More robust educational interventions may be necessary to encourage appropriate imaging, as a single lecture and Q & A session failed to deliver results in one institution’s efforts to limit unnecessary CT pulmonary angiography (CTPA) tests in the emergency department (ED), according to a study published in the September issue of Academic Radiology.
“In this small single-center study, we found that clinicians employ a very low threshold to test for PE [pulmonary embolism], resulting in a very high rate of negative testing and a low rate of PE diagnosis,” wrote Yassine Kanaan, MD, of Texas Scottish Rite Hospital for Children, Dallas, and colleagues from the University of Michigan, Ann Arbor.
Prevalence rates for PE at CTPA have been shown by prior studies to be in the 10 percent to 23 percent range; however, at the authors’ institution, positive rates were 5 percent or less. This could mean unnecessary use of imaging, which in turn increases radiation dose and false-positive rates.
Clinical diagnosis of PE can be unreliable as asymptomatic patients do not have clinical signs, explained Kanaan and colleagues. Clinical probability can be estimated in the emergency setting using the Wells score, with guidelines suggesting this probability be determined before imaging is ordered. D-dimer testing is recommended for patients with low and intermediate pretest probability for PE before imaging.
These recommendations regarding ED imaging use for suspected PE were relayed to ED faculty at the University of Michigan through a lecture, and Kanaan and colleagues tested this intervention’s impact by looking at records for 100 consecutive CTPA studies before the lecture and another 100 after the lecture.
Pre-intervention, 1 percent of patients suspected of PE had Wells scores performed and 40 percent of patients who underwent CTPA had D-dimer testing. Of these patients, 15 percent had a negative D-dimer test, 17 percent had an alternative explanation for chest pain and 76 percent had low or intermediate pretest probability, reported the authors. The overall appropriateness rate for CTPA was 7 percent, with 8 percent of the tests resulting in positive findings.
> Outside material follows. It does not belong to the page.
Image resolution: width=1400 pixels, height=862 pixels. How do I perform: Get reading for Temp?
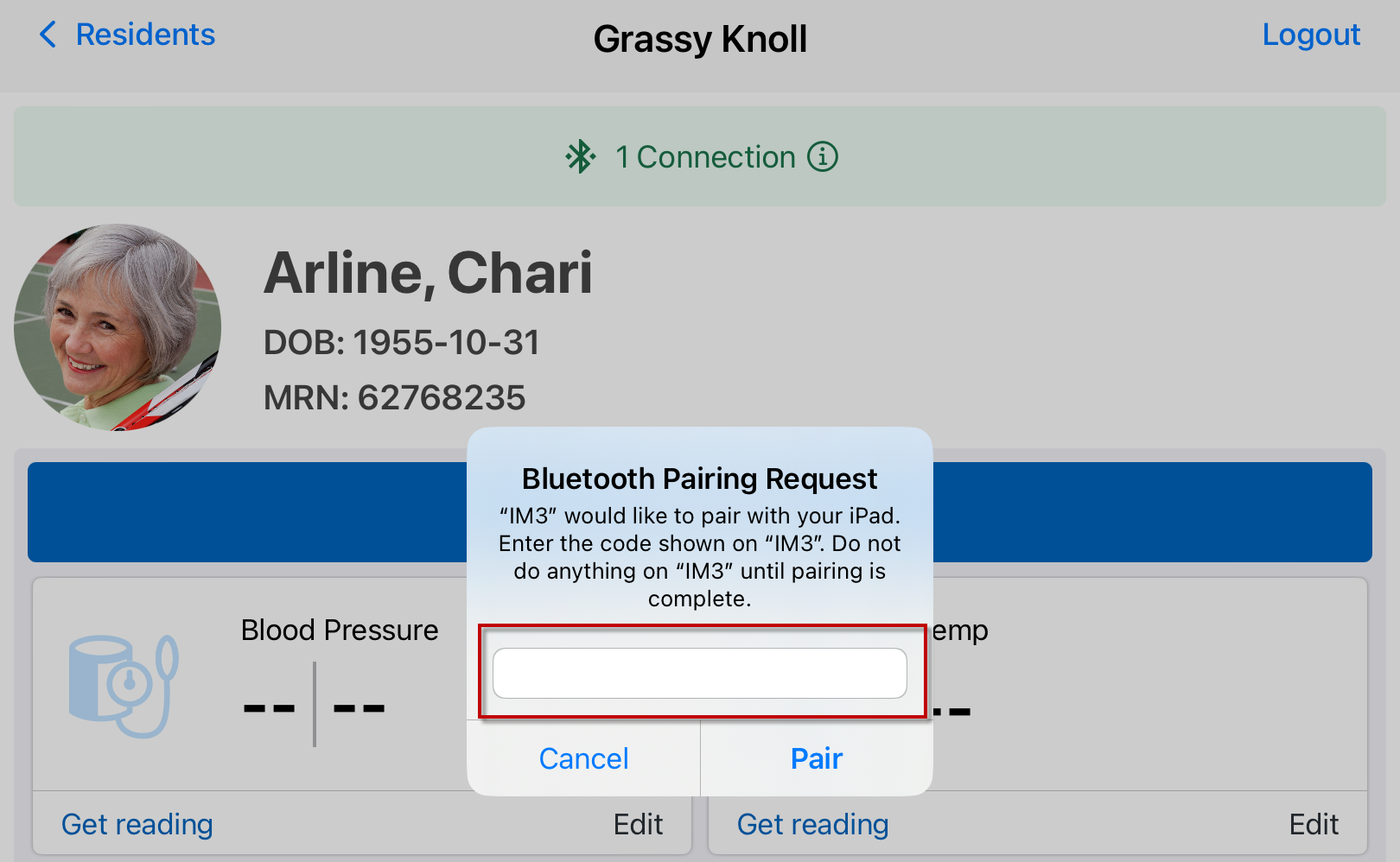tap(812, 824)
The intervention failed to achieve significant improvements, as the appropriateness rate for CTPA post-intervention was 6 percent, according to Kanaan and colleagues. The positive CTPA rate was 10 percent. Fewer patients had D-dimer testing after the lecture and 84 percent had low or intermediate pretest probability.
The authors speculated that a number of factors besides knowledge play into the decision to order CTPA in the ED. Residents may request the study for a lesser indication because they know the attending physician will want CTPA imaging subsequently anyway. Also, since CTPA has a high negative predictive value, the authors suggested clinicians may get sufficient reassurance from a negative CTPA exam to discharge patients from the ED sooner. This may reduce costs in the long run, but no formal comparative effectiveness analysis has been conducted.
Kanaan and colleagues called for repeated and sustained educational interventions to improve imaging ordering, and also suggested incorporating decision support could increase effectiveness.